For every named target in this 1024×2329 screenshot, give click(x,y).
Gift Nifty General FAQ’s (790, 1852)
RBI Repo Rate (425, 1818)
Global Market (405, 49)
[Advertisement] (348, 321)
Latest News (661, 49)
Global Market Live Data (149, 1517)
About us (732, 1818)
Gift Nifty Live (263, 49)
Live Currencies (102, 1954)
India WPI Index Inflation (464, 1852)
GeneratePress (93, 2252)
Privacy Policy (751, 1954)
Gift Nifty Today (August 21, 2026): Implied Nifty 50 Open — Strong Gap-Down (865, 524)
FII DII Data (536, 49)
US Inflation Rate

+++

• _What is being asked_: The records above must be transcribed in full, word for word.

• _Answer below_:
For every named target in this 1024×2329 screenshot, give click(x,y).
Gift Nifty General FAQ’s (790, 1852)
RBI Repo Rate (425, 1818)
Global Market (405, 49)
[Advertisement] (348, 321)
Latest News (661, 49)
Global Market Live Data (149, 1517)
About us (732, 1818)
Gift Nifty Live (263, 49)
Live Currencies (102, 1954)
India WPI Index Inflation (464, 1852)
GeneratePress (93, 2252)
Privacy Policy (751, 1954)
Gift Nifty Today (August 21, 2026): Implied Nifty 50 Open — Strong Gap-Down (865, 524)
FII DII Data (536, 49)
US Inflation Rate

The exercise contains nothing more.